To achieve Prefill-Decode Disaggregation in vLLM without high-level CLI arguments, you can manually configure the distributed settings.

Step 1: Modify Configuration

Modify your configuration to include the following settings:

  • distributed_init: True
  • tensor_parallel: True
  • kv_cache_settings: configure according to your GB300 and DeepSeek-R1 NVFP4 model requirements

Step 2: Environment Variables

Set the following environment variables:

  • NODE_RANK: unique rank for each node
  • MASTER_ADDR: address of the master node
  • NNODES: total number of nodes
  • WORLD_SIZE: total number of processes (equal to NNODES * number of GPUs per node)

Step 3: Launch Commands

Launch your Prefill and Decode nodes using the following commands:

# Prefill node
python -m torch.distributed.launch --nnodes=N --node_rank=0 --master_addr=<master_addr> --master_port=29500 your_prefill_script.py

# Decode node
python -m torch.distributed.launch --nnodes=M --node_rank=0 --master_addr=<master_addr> --master_port=29501 your_decode_script.py

Replace N and M with the number of Prefill and Decode nodes, respectively.
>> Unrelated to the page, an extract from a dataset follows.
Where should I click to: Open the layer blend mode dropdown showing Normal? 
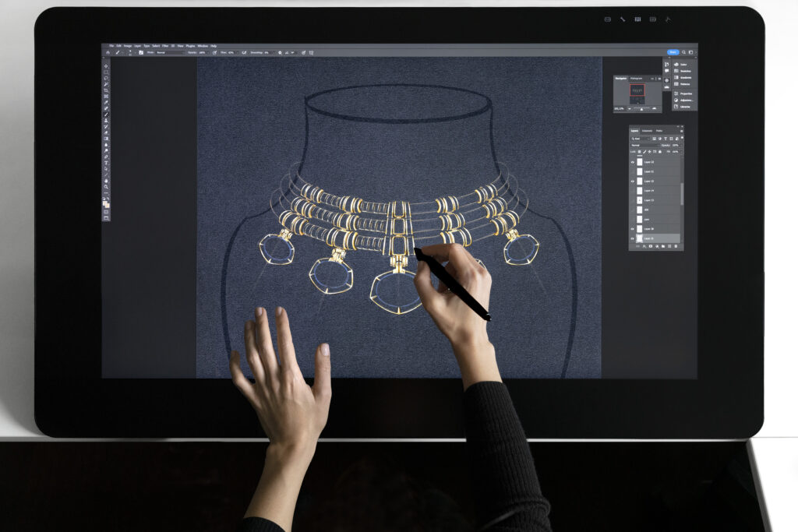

Step 4: Code Modifications

Modify your your_prefill_script.py and your_decode_script.py to include the following code snippets:

import torch.distributed as dist

# Initialize distributed backend
dist.init_process_group('nccl', init_method='env://')

# ... (rest of your code)

# Cleanup
dist.destroy_process_group()

Verification

To verify that Prefill and Decode workloads are running on their dedicated nodes, you can use tools like nvidia-smi to monitor GPU usage on each node. Additionally, you can add logging statements in your code to print the node rank and GPU ID being used.

Extra Tips

  • Ensure that your GB300 nodes have the same version of PyTorch and vLLM installed.
  • Use torch.distributed.launch to launch your scripts, as it handles the initialization of the distributed backend.
  • Configure your kv_cache_settings according to your model's requirements to optimize performance.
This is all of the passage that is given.